Funeral plans announced for brain-dead Georgia mother
Adriana Smith. Photo courtesy of GoFundMe
ATLANTA - Funeral plans are now in place for Adriana Smith, a Georgia woman who was declared brain-dead earlier this year but remained on life support long enough to deliver her baby—a case that has garnered national attention.
What we know:
According to a listing on a funeral home’s website, a Celebration of Life service will be held Saturday, June 28, at noon at Fairfield Baptist Church in Lithonia. She will then be interned at Hillandale Memorial Gardens in Lithonia.
Smith's family says she suffered a medical emergency in February while two months pregnant, which left her brain-dead. Doctors were able to sustain her on life support long enough to give her unborn child a chance at survival.
Her baby was reportedly delivered on June 13 and Smith was removed from life support on June 17. Smith would have celebrated her 32nd birthday on June 15. FOX 5 Atlanta has been unable to independently confirm these details because the family has not responded to requests for information.
What they're saying:
On June 17, Congresswoman Nikema Williams (GA-05) introduced a resolution with co-leads Congresswoman Ayanna Pressley (MA-07) and Congresswoman Sara Jacobs (CA-51) recognizing the "tragic and deeply disturbing case" of Smith.
According to a press release from Williams, Smith's son Change was born prematurely at 4:41 a.m. June 13 via emergency Cesarean section and weighed 1 pound, 13 ounces at birth.

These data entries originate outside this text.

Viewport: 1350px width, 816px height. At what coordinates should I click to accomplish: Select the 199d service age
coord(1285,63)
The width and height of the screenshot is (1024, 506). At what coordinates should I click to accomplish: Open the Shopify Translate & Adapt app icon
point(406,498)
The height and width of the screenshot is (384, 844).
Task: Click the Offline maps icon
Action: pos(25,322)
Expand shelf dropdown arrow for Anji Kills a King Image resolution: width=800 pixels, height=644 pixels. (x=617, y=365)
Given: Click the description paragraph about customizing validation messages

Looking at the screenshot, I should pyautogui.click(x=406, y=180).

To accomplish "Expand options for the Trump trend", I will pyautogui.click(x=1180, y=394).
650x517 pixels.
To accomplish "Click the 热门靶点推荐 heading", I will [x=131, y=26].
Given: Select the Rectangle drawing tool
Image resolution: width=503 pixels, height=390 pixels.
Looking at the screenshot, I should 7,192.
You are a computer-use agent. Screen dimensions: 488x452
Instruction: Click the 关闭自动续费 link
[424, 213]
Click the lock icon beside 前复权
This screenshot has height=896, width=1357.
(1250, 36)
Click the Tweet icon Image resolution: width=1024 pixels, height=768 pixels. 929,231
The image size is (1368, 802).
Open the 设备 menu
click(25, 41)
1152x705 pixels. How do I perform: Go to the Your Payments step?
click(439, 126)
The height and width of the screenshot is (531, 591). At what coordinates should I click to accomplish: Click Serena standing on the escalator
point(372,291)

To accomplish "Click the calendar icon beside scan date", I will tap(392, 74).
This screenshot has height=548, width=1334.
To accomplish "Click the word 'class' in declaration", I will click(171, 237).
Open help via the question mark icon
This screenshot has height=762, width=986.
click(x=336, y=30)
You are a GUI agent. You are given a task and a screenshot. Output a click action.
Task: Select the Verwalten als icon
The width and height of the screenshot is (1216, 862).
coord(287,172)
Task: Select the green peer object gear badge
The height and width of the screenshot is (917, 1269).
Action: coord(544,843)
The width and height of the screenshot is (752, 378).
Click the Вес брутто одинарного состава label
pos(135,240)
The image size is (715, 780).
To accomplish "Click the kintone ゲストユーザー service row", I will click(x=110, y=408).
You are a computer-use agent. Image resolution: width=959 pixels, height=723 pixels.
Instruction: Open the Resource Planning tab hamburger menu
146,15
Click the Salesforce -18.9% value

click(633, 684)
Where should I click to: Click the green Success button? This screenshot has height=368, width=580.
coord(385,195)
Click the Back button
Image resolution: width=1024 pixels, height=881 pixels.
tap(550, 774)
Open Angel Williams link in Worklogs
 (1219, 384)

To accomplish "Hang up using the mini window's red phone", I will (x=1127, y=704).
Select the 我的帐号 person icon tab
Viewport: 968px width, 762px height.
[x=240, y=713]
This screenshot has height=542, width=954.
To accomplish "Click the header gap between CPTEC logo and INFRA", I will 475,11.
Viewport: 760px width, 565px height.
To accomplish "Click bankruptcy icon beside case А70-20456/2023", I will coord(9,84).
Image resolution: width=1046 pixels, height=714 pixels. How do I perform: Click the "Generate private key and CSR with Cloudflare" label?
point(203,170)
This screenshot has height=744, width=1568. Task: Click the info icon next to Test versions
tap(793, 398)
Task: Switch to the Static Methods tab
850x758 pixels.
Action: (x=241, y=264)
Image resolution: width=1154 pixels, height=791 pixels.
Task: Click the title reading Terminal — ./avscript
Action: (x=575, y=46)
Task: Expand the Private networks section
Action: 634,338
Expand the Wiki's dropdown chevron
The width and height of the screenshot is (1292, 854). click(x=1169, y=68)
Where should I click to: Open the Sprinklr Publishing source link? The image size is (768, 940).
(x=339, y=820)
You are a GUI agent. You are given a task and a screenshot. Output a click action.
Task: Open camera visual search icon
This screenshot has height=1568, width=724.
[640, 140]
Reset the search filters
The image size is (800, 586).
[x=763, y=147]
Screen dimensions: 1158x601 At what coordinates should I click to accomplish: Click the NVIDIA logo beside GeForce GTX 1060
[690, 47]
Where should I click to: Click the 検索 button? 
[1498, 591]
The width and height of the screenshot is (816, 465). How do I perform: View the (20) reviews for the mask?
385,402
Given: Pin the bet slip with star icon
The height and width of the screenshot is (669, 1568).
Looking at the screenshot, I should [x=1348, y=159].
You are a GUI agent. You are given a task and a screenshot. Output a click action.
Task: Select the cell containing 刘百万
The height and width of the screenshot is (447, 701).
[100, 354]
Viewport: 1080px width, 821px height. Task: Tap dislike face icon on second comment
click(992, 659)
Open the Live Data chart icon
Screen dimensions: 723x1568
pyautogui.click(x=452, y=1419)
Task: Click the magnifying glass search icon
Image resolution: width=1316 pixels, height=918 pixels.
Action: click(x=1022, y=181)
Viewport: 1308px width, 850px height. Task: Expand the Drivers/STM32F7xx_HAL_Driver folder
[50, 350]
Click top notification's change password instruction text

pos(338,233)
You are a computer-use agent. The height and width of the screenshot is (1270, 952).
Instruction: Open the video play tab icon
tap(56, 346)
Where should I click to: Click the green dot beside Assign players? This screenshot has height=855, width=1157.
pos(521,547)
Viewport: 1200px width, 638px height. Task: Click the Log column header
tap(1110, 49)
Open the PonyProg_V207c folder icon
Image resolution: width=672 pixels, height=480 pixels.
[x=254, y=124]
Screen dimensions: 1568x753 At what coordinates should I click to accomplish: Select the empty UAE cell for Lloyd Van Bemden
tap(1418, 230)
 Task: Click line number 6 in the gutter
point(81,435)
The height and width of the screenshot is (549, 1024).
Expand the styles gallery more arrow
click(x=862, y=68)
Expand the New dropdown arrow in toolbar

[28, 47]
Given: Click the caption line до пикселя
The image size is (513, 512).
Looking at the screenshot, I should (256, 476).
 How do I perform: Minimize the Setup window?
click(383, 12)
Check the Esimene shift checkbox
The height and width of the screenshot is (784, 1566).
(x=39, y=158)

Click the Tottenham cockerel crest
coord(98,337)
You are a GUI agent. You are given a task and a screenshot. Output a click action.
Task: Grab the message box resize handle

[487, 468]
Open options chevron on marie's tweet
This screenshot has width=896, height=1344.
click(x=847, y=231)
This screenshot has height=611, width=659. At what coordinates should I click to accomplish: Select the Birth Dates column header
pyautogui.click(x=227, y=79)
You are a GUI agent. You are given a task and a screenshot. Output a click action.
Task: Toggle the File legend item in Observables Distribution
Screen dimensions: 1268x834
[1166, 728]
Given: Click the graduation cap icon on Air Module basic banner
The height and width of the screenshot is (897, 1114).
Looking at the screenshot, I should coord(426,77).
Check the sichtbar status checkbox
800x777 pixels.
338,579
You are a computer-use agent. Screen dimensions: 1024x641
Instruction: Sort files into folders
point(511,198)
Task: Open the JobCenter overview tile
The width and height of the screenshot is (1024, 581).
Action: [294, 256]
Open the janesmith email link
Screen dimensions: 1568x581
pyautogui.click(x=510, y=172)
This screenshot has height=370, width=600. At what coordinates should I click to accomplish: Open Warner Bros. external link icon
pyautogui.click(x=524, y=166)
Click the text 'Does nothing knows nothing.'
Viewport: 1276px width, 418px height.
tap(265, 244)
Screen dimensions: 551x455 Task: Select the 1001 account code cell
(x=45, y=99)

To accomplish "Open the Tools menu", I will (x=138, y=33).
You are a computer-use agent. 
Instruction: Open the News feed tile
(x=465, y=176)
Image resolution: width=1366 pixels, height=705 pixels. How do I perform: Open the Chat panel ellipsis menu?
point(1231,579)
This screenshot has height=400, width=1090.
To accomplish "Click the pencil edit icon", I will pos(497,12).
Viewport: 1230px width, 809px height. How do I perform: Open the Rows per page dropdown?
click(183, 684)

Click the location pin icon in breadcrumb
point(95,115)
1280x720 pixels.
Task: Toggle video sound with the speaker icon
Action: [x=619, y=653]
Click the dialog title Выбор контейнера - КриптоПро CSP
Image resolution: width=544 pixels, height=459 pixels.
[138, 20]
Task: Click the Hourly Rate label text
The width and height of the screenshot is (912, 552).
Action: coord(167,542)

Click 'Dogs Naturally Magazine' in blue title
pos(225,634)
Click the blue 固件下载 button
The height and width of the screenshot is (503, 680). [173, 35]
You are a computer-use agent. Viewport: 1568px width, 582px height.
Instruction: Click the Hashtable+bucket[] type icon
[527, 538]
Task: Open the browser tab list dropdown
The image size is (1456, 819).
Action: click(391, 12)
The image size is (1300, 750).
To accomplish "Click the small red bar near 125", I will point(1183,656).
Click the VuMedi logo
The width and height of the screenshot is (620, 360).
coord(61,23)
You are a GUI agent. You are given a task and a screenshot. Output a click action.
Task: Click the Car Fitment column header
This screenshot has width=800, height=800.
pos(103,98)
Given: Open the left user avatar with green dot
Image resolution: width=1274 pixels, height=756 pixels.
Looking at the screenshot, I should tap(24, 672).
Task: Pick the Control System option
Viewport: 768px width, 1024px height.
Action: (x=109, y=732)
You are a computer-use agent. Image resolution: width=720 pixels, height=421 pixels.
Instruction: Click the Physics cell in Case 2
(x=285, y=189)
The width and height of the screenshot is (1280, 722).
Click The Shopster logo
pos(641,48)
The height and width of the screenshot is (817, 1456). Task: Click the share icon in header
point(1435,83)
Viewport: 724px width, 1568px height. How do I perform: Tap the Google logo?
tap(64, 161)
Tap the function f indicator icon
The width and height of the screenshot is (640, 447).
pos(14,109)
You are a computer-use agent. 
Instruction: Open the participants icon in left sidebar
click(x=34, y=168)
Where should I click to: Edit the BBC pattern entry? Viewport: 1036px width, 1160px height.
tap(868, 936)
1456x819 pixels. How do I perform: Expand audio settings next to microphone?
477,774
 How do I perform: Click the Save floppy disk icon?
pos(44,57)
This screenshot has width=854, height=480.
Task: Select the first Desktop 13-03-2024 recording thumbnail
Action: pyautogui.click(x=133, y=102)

He is currently in a NICU.
The resolution calls for urgent legislative and policy changes to protect the rights, autonomy, and dignity of pregnant people — particularly Black women, who are disproportionately impacted by systemic medical neglect and restrictive anti-abortion laws.
The congresswomen say that Smith was not given adequate treatment and Georgia's LIFE Act and uncertainty surrounding fetal personhood laws resulted in Emory University Midtown Hospital maintaining Smith's bodily functions without family consent for several months until her child could be born.
The resolution urges government to:
- Repeal state laws that ban or criminalize abortion and abortion-related services;
- Repeal laws that exclude pregnant people from having their advance directives come into effect;
- Clarify how anti-abortion and fetal personhood laws should be interpreted in medical settings;
- Reaffirm and guarantee autonomy and dignity to pregnant people over their lives, well-being, and medical needs.
Although Georgia Attorney General Chris Carr says that nothing in the LIFE Act explicitly mandates keeping a brain-dead patient on life support, the lack of a formal legal opinion of prosecutorial guidance leaves families and doctors in limbo, according to the congresswomen.